The world of cars never stops giving. There’s always something new to learn, some forgotten bit of arcane knowledge that you never encountered before, and you can never know everything, no matter how much car stuff seems to be rattling around in your head. I encountered that just recently, when I happened to see something about a Bertone concept car that looked weirdly familiar. It was firing all those car-identification neurons, but it had the wrong animal on its grille: a jaguar instead of a bull.
The car had a jaguar on the grille, but it was named for a fish: a piranha. Well, it’s actually a little more confusing, because the name is technically Pirana, no ‘h,’ but the badges on the car are spelled like the fish, with the ‘h.’ It’s weird.


Also weird is how this car came to be. It’s a Bertone concept built on a Jaguar E-type chassis, but it wasn’t commissioned by either Jaguar or Bertone. It was commissioned by the motoring staff at The Telegraph, the British newspaper! What? Man, the days when there was real money in journalism had to be pretty fantastic.

The editor of the paper, John Antsey, dared the staff to create
“The car he would create for his own pleasure if funds were unlimited.”
Holy crap, what a dream! The paper was able to get an E-Type chassis from Jaguar, and it was a relatively easy process to get Bertone on board, where chief stylist Marcello Gandini took on the project. The work started in May 1967, with the goal of having it ready to display at the Earl’s Court Motor Show, only five months later!
Incredibly, they did it, and the car they built was a staggering triumph of bold design and the best tech and appointments that the British motor industry could muster: an in-roof air-conditioning system from Smiths, Connolly leather seats, a then-wow-inducing tape deck, seat belts, the works.

It was the hit of the Earl’s Court Show, and I imagine it brought The Telegraph plenty of whatever the analog version of clicks were back in the day. But Jaguar wasn’t interested in pursuing it as a car, and it was eventually sold to a private buyer.
But! Bertone wasn’t done yet. When they were working for Lamborghini on the car that would become the Espada, the wooden bucks used to build the Pirana were used to build early Espada prototypes – that’s how close these cars are.
I mean, just look:

The Espada was a four-seater from the get-go (the Pirana was converted to a four-seater later in its life, then reverted back when restored) so you can see related changes like the larger rear side windows. Overall, though, the proportions and basic design of the Pirana definitely lived on in the Espada.

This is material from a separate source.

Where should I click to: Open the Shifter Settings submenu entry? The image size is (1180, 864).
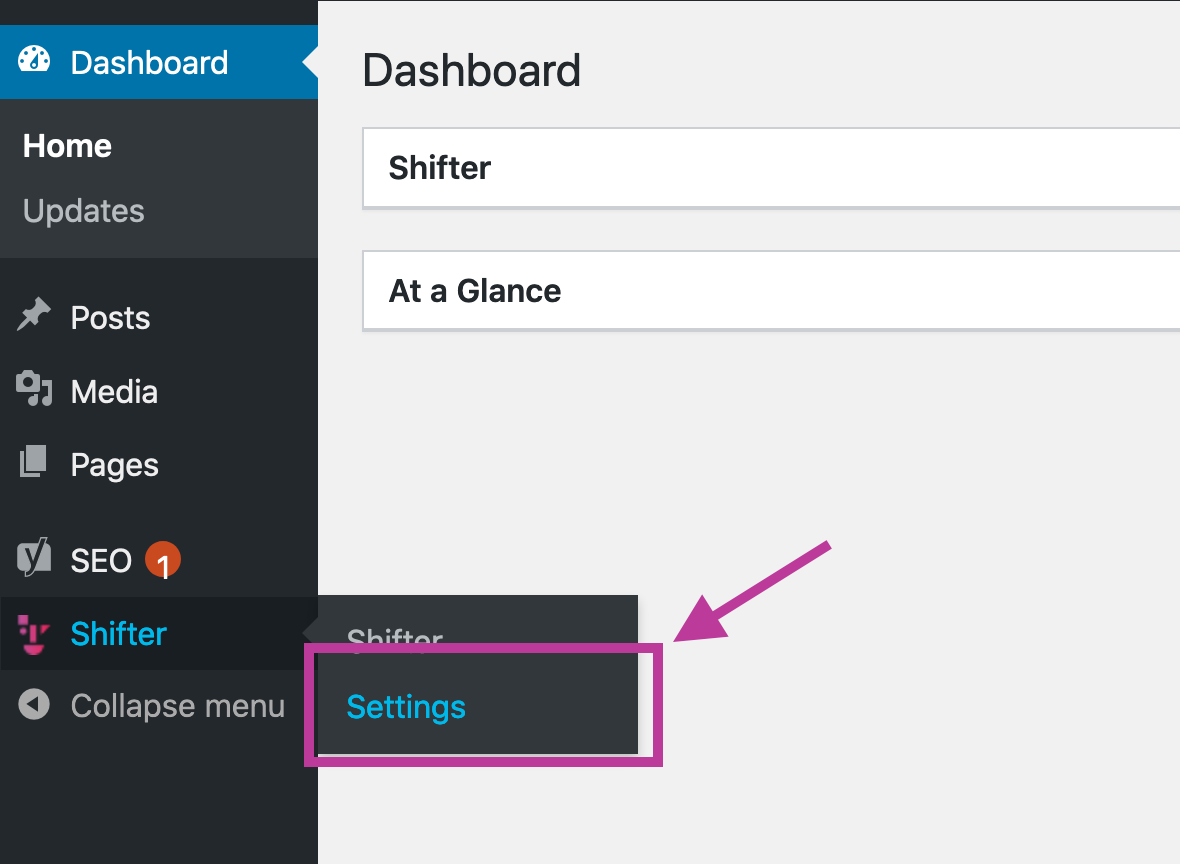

Even some design details like the design of the badging seemed to survive from Pirana (or Piranha, since that ‘h’ was still part of then name when the badges were made) to the Espada as you can see:

Sure, the Piranha is suggesting a sleek fish and the Espada is suggesting a sword, but the angled, directional lettering carries through in both. The Pirana’s pirhana badges also do the directional thing that I always geek out about every time I see an Espada:
I don’t know how I missed the story of the Pirana before; I’m glad I know it now, though. The car sold a few years back via RM Sotheby’s for an impressive $324,000, and even that staggering price seems fair for a car as beautiful and interesting as this one. Also, I can’t get over how this is a record of what may have been the Golden Age of auto journalism – when your publication could commission a custom-built concept car from flapjacking Bertone, for fudge’s sake.
Damn.
The way the bonnet is raised over the lights reminds me a bit of the XJ-S, I wonder if the Jaguar designers took a little bit of inspiration there?